I estimate that such a checkup day takes about three hours of physician time (distributed among the general practitioner (in most cases the patient's family doctor) and various specialists). Therefore, to be able to carry out this checkup every year for every citizen, approximately 17 doctors per 10,000 inhabitants would be needed.37 We will need more than 43 doctors per 10,000 inhabitants for our healthcare system if we already tie up so much working time with preventive medical checkups.

This chapter is not intended to be a guide for restructuring the German healthcare system, but rather a redesign to create (in any country) better healthcare. For those who are interested, a cost estimate regarding the feasibility of this follows in the box.

Cost estimate: To avoid having to calculate all the figures for this cost estimate from scratch, a comparison with the costs of the German healthcare system seems like a good idea.

Currently (as of 2024), statutory health insurance companies have €306 billion per year at their disposal, with a contribution rate of around 15% and 90% population coverage. We will abolish private insurance as an alternative, so we can expect 100% coverage. On the other hand, I initially want to try to manage with a 10% contribution rate. (306/0.9)/1.5 = €226 billion. Roughly estimated, up to 1/3 of this money could be spent on doctors and nurses. If this proportion rises much higher, there would be a lack of funds for therapists, medication, assistive devices, hospitals, vehicles, education, administration, etc.

That means we can spend up to €75 billion annually on salaries for doctors and nurses.

Assuming we have significantly more doctors than before, two nurses per doctor should be sufficient. Doctors currently earn an average of €8,200 per month.[33] Since we can burden them less (since there are many more doctors), we can, with a clear conscience, lower this salary to an average of €6,000 per month. Nurses earn an average of €2,700 per month.[34] To attract enough nurses, we should pay them a bit more, let's say €3,000 per month. This means that 1 doctor + 2 nurses cost approximately €150,000 salary per year (12 × (6,000€ + 2 × 3,000€) = 144,000€).

Now that we have budget and costs, we can calculate the doctor density resulting from that:
75,000,000,000€ / 150,000€ = 500,000 doctors. 500,000 doctors / 85,000,000 inhabitants × 10,000 = 58.8 doctors per 10,000 inhabitants.
Under these assumptions, Germany can afford 500,000 doctors and 1,000,000 nurses. That's 59 doctors and 118 nurses per 10,000 inhabitants...

Okay, goal missed. That's slightly more doctors and slightly fewer nurses than we currently have (43 and 132 per 10,000 inhabitants). However, we want significantly more doctors, and for that we will have to spend significantly more money than assumed in this calculation.

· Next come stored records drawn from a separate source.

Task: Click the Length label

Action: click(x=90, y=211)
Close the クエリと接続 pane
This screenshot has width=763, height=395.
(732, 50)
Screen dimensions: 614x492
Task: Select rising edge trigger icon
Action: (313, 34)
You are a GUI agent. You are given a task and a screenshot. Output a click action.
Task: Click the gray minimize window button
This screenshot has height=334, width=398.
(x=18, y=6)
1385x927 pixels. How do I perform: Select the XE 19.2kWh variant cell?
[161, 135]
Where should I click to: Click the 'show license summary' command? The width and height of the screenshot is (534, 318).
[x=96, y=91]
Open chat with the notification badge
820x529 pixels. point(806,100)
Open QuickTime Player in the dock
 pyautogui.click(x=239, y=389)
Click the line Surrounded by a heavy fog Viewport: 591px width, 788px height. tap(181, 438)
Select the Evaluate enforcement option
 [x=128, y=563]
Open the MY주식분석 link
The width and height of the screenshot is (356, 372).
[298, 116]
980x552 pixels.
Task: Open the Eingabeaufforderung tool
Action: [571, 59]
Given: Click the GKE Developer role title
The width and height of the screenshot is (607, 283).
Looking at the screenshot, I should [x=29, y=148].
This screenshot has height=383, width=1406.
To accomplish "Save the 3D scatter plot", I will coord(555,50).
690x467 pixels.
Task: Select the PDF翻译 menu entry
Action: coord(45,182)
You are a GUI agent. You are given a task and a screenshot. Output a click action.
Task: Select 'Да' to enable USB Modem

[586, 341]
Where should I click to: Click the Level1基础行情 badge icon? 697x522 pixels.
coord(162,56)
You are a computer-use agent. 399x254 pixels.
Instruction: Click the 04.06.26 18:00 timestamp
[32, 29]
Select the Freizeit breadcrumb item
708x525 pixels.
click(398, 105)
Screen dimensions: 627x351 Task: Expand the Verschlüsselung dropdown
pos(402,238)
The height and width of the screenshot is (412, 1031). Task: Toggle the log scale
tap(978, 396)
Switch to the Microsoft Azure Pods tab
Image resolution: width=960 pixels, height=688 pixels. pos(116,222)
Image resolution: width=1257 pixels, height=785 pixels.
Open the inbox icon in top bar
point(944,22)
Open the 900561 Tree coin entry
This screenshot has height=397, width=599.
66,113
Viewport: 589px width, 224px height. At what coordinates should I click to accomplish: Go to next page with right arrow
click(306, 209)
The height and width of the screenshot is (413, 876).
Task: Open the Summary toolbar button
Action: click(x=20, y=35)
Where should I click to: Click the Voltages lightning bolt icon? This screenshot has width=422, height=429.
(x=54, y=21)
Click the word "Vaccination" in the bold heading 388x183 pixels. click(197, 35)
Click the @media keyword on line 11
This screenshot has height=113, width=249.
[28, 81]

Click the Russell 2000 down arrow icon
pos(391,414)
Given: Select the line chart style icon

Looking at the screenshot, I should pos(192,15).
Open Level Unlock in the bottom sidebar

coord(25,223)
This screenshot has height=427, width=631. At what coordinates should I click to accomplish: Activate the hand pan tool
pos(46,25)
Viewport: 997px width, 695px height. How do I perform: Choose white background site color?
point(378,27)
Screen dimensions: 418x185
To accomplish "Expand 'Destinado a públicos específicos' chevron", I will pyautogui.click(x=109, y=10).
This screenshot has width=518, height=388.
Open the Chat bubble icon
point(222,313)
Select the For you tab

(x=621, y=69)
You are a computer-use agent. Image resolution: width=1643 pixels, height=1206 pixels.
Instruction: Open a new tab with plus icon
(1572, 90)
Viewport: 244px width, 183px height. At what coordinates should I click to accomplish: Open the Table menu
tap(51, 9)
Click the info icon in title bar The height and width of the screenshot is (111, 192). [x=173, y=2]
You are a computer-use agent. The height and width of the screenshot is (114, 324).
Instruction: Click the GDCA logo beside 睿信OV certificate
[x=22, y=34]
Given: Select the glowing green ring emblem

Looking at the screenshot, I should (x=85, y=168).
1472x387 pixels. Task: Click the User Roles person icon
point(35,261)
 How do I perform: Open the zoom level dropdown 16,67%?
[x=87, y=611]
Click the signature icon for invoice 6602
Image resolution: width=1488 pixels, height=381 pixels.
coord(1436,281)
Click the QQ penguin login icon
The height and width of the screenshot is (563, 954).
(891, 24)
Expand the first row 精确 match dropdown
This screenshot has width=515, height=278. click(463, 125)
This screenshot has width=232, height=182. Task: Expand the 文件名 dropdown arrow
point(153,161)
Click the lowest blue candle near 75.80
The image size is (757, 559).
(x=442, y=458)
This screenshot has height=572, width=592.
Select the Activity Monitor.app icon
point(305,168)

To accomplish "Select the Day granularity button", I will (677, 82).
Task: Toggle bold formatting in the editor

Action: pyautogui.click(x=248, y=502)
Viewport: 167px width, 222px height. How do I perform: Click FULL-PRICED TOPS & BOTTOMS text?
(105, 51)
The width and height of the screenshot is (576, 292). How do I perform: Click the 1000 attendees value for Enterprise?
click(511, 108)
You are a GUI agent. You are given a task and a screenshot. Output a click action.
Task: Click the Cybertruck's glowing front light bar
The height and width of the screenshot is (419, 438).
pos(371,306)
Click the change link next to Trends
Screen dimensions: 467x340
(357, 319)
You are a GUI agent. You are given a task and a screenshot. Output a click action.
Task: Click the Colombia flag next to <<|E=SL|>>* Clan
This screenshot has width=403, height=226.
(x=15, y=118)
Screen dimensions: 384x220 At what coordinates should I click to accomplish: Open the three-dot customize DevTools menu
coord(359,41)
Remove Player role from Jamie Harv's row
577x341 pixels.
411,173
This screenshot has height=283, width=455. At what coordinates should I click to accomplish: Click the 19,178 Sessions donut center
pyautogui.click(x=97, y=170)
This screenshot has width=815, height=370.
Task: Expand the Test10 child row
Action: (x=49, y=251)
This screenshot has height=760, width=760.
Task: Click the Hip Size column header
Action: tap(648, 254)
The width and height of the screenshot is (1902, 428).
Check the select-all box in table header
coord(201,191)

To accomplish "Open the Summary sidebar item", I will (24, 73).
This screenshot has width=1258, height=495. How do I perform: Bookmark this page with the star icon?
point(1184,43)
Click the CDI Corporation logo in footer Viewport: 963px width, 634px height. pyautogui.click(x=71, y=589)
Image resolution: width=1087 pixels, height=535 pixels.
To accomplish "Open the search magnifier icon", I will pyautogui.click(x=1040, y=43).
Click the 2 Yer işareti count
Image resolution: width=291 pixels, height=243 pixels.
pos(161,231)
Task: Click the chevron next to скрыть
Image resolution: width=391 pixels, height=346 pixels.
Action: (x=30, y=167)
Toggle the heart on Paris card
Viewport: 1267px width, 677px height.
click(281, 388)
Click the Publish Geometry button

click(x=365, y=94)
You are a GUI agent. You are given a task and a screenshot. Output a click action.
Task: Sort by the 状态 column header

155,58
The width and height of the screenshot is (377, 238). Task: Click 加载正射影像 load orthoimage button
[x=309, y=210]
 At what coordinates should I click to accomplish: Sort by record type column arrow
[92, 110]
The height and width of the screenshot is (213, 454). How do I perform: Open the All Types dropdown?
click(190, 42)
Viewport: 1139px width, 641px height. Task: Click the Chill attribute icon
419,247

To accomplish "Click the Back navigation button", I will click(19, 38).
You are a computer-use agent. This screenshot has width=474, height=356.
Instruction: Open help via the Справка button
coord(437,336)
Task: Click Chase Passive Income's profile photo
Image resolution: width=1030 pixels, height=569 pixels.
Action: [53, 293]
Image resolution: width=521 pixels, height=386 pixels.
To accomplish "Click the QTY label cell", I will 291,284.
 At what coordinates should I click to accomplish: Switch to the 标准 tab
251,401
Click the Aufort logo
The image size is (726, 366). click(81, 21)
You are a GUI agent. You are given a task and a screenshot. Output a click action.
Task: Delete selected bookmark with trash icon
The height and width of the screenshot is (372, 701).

So, let's make the following adjustment to have more money available for salaries: We'll leave all other healthcare expenses at the same level we achieve with the 10% contribution rate, and increase the contribution rate by the amount we need to be able to pay 100 doctors per 10,000 inhabitants instead of 60. We used 1/3 of the contribution rate for salaries (3.3%) and need to multiply that by 10/6. That gives us a contribution rate of 12.2%. 5.5% of the contribution rate is spent on salaries for nurses and doctors (45% of the total costs).

I think the profession of a doctor can be transformed even further in the direction of a normal job. Something that isn't paid royally, but also only has a normal workload and stress level. Which makes the scenario we have calculated here, with a monthly salary of €6,000, a pessimistic one. Which is good, since the goal of this rough calculation was to show that more doctors are financially viable.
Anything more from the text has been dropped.